In our current era… we are on information overload, sometimes just going mindlessly through the patterns of life, where we are familiar and also living in a society where we are geared for autonomy, which in my thought process…leads to entitled music preferances for Sunday morning worship. I sound crazy right? But no, that is where I was almost two years ago before attending Calvary Chapel Fremont. I thought, this pastor is right on the mark, he teaches from the Bible, appears respectful and trustworthy and I considered attending this church more because I liked what I heard and God began to appear in my life, however, I was guilty of “Toddler Worship”.
Spiritually immature, I really considered not attending this church for a few personal reasons, but I also didn’t care for the worship Sunday morning, I didn’t feel the holy spirit, I cringed at the off tunes and felt embarassed for those worshiping on stage, but regardless, I recognized that I was there for the Lord and not the music and opened my heart to what the Lord would do in my life and began regularly attending CCF with my kids and eventually my husband started attending. That decision was the best decision I could have made for my family.
Little by little, I followed the Lord, building a relationship and expressed my concerns for Sunday morning worship. My intentions were not to be rude or hurtful, but to try and understand why I felt this way and what I should learn from the situation. The Lord ever so graceful, enlightened my stupidity and self-serving attitude by providing K-Love… During my 45 minute commutes to/from work I began to worship. I mean really worship, driving and pouring my heart out to the Lord, then listening and worshiping at home with my kids… and slowly began to forget my selfish thoughts regarding the Sunday morning worship.

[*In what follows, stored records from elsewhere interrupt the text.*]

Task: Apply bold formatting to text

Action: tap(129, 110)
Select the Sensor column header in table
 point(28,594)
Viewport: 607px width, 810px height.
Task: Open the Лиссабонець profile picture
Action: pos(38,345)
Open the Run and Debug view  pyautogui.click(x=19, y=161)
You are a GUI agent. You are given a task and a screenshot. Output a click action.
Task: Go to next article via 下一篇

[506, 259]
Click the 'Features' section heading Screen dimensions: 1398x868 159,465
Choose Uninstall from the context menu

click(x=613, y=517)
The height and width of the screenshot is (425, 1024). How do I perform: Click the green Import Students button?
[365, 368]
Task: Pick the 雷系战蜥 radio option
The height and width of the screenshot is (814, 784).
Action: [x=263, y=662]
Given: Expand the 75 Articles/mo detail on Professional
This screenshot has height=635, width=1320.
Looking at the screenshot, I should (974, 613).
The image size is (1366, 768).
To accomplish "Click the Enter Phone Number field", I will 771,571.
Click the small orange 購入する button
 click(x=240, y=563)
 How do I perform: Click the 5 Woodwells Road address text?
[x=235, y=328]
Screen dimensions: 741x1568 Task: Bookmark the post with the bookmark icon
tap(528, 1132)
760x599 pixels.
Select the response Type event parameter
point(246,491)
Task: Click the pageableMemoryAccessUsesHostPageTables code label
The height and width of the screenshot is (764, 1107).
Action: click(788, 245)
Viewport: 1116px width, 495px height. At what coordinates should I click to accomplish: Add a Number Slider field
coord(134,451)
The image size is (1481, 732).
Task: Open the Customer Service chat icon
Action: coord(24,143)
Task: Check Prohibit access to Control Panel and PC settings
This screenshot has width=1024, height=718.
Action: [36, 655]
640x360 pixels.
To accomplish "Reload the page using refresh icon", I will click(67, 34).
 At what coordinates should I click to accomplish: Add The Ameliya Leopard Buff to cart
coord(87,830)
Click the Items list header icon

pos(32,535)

Pastor Tim must really be in the “Know”, because we have had a good number of guest worship leaders. My perspective is to try and see each of these guests as gifts from God and I try to enjoy every musician/singer/servant of the Lord and ask God to open my heart, mind and spirit to receive his blessings through their gifts. I can admit that I was guilty of Toddler worship, but proud to say the Lord has enlightened me and made me cognizant of what I wasn’t considering: the Pastor’s feelings, the worship leaders/musicians efforts and service to the Lord, their time and efforts to lead our praise and others who are there praising the Lord regardless.
I love Jesus and am thankful that he lead me away from “Toddler Worship”, and I’m also glad I realized it before my Pastor had to bring it to my attention, but glad the topic is being addressed. We each have our own journey and relationship with the Lord and God knows I should be further in my walk with him, but for those who do not realize they are in “Toddler Worship Mode”, my heart is sad because I wonder how Jesus feels? I wonder if he is trying to speak to the them and they just aren’t listening? Guilty of that too.
I’m VERY happy that you wrote this and that you put it as an insert in Sunday’s bulletin. It has been bothering me for a long time that people seem to confuse “worship” with “concert”.
The worship team is not there to entertain or make people feel all warm and fuzzy about God. They are there to worship their God and so am I. Music is a very powerful tool and it’s natural when people want to sing along to songs they like or a style they enjoy. But, worship is supernatural. It’s not about ME, it’s about the Lord.